[sldev] Speed of adopting open practices (Re: IJIRA and PJIRA)
Rob Lanphier
robla at lindenlab.com
Fri Jul 11 13:35:27 PDT 2008
On 7/11/08 9:22 AM, Matthew Dowd wrote:
> To be honest, it isn't uncommon in the early stages of a closed source
> project moving to an open source development model for it to have an
> uncomfortable amalgam of close and open source development models. The
> frustration from many of the contributors outside of LL, is that the
> SL Viewer project has seemed stuck in this amalgam for over a year
> with little signs of progress (or motivation) of moving out.
I'm largely to blame for that. Those of us administering our public
JIRA instance have had a tough time making sure it's
stable/fast/functional enough to actually migrate to it for production
use. Thankfully (er, hopefully) the days of nasty PJIRA instability
issues are behind us, so that habitual excuse is dissipating. Not to
mention that we're gradually shifting responsibility for PJIRA work to
people better at that kind of thing than I am.
Brian Aker of MySQL fame pointed out in a blog discussion [1] with
Theodore Ts'o of Linux kernel development fame that there's not really a
successful blueprint for taking projects open source. It's something
we'll be discussing more at OSCON on a panel titled "Does Open Source
Need to Be "Organic"?"[2] where "organic" is (arguably) defined as a
project which the first release included source, and is generally
characterized as by a distributed development team with no single
company truly in control, and "inorganic" is generally code that started
off life as a proprietary effort.
I realize that this makes participating in "organic" open source
projects is often more appealing, since they generally start from day
one with public tools for everything. It's much more comfortable as a
community member to at least have the full visibility of a peer from the
first day you take an interest in a project, even if you probably won't
be treated as one until you really prove your mettle. There are many
companies-driven open source projects that drag their feet at getting
that level of transparency, and we're no exception, so many people in
the community get rightfully get frustrated, because they imagine how
much more they could potentially help with a peer's level access to the
tools and information. They are probably correct in thinking that
companies that don't do it as quickly as possible are squandering a big
opportunity, and get tired of trying to hit companies upside the head
with the cluebat. They retreat back to the organic alternatives,
because, well, they just aren't getting paid enough for that....stuff.

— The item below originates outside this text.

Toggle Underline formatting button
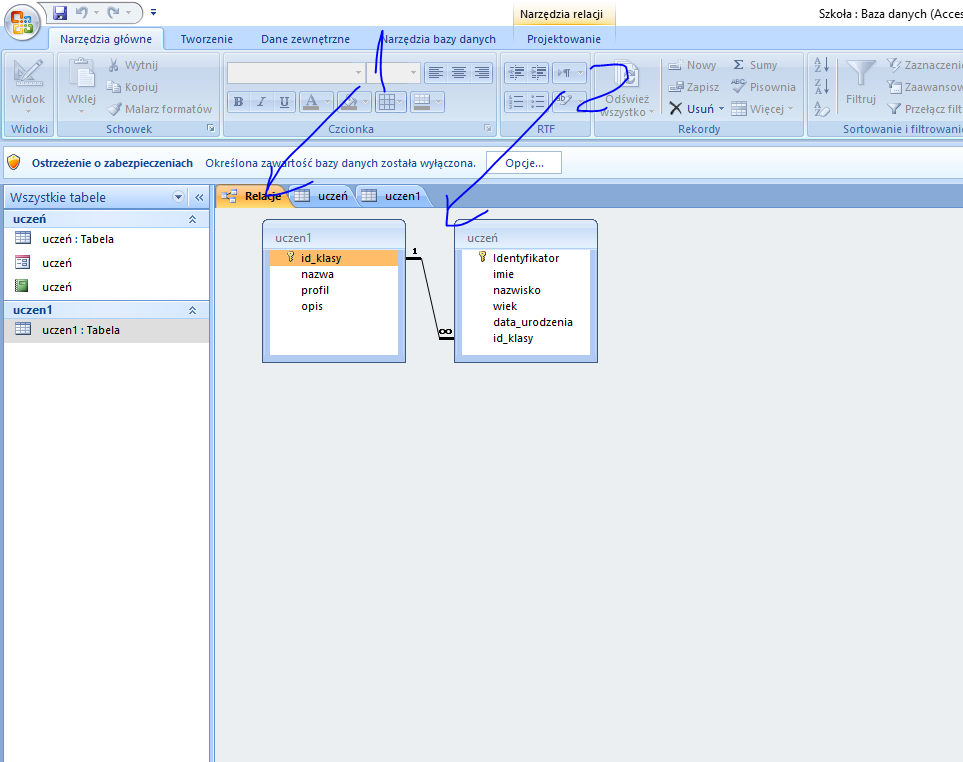963x762 pixels. (284, 102)
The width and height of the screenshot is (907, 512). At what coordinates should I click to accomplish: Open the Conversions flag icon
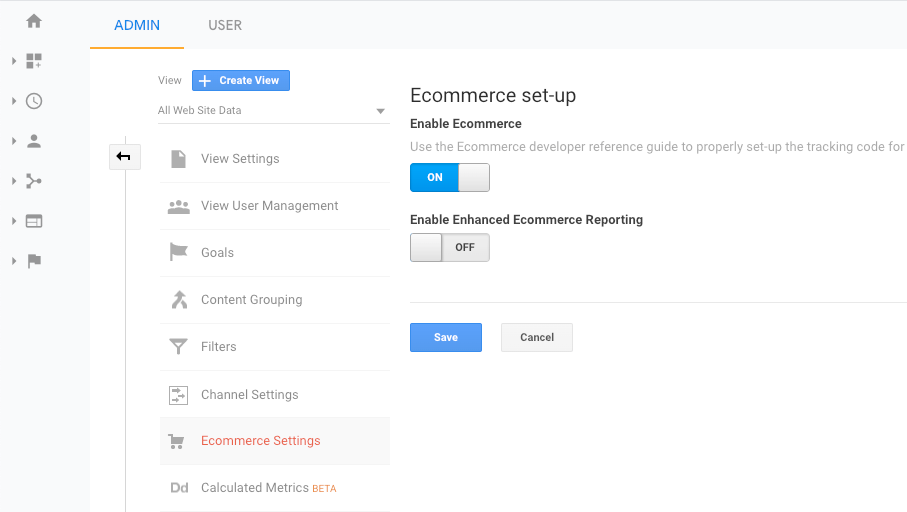pyautogui.click(x=34, y=261)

My take on this is that ushering companies into the open source
development model is a hard but extremely worthwhile problem to solve.
This is why I took this job. I'm not going to argue that I've done the
best job at this (in fact, I know I've made several textbook errors), or
that Linden Lab has been without fault. However, I think that throwing
the doors open on all aspects of a project and working in a highly
disruptive way to existing development process is not smart to recommend
across the board. For a company that's on its last legs and is failing
by every objective measure, sure, but not for a company that is still
very healthy.
I say this as someone who really, really wants Linden Lab to adopt many
more development practices of "organic" open source, and trust me, I'm
working very hard to demonstrate the value of this approach to my peers
and to make the argument that we need to get more aggressive. But at
the end of the day, we are bound by hard business realities, which means
that we can't pursue every single opportunity and fix every problem
simultaneously. As imperfect as our open source efforts are, we've got
a lot of other big opportunities to pursue and big problems to fix, and
the opportunities/solutions related to our open source initiative aren't
always going to make it above the cut line for every planning cycle.
I don't think we're in a unique situation here. It's really difficult
when you have to untangle processes and habits that have formed over
years. Regardless of whether or not those are the best practices, they
are the current practices, and the difficulty of process change is often
underestimated by those with the best of intentions. Compound that with
the fact that the open source culture is a very email-centric (or at
least "text-centric") culture, and how well that works for actually
gaging goodwill [3], and you have a situation where too many people
probably draw their cluebats too soon.
Back on the topic at hand. I forwarded Mike's mail to our internal
all-dev list (with a glib "yeah, what's up with that...." added in) and
got the conversation rolling again. There's a lot of hard problems to
solve in our public JIRA instance work for more than we're using it for
today, and those are being surfaced again in our internal dust cloud,
but we're not ignoring your feedback. For those of you who would just
as soon we have that debate out here, sorry, some of the arguments are
going to be for internal consumption only....it's just the nature of the
beast. I share your frustration that we're not yet better at keeping
our public tracker up-to-date, and agree that the ultimate solution is
to start using PJIRA sooner than later, but the better arguments against
aggressive action (mainly centered around picking our battles) are
arguments I'm not going to be at liberty to ignore, but I'll be pushing
to make the case as best I can.
That work?
Rob
Links:
[1] Theodore Ts'o: Organic vs. Non-organic Open Source
http://thunk.org/tytso/blog/2008/04/24/organic-vs-non-organic-open-source/
[2] OSCON Panel: "Does Open Source Need to Be "Organic"?"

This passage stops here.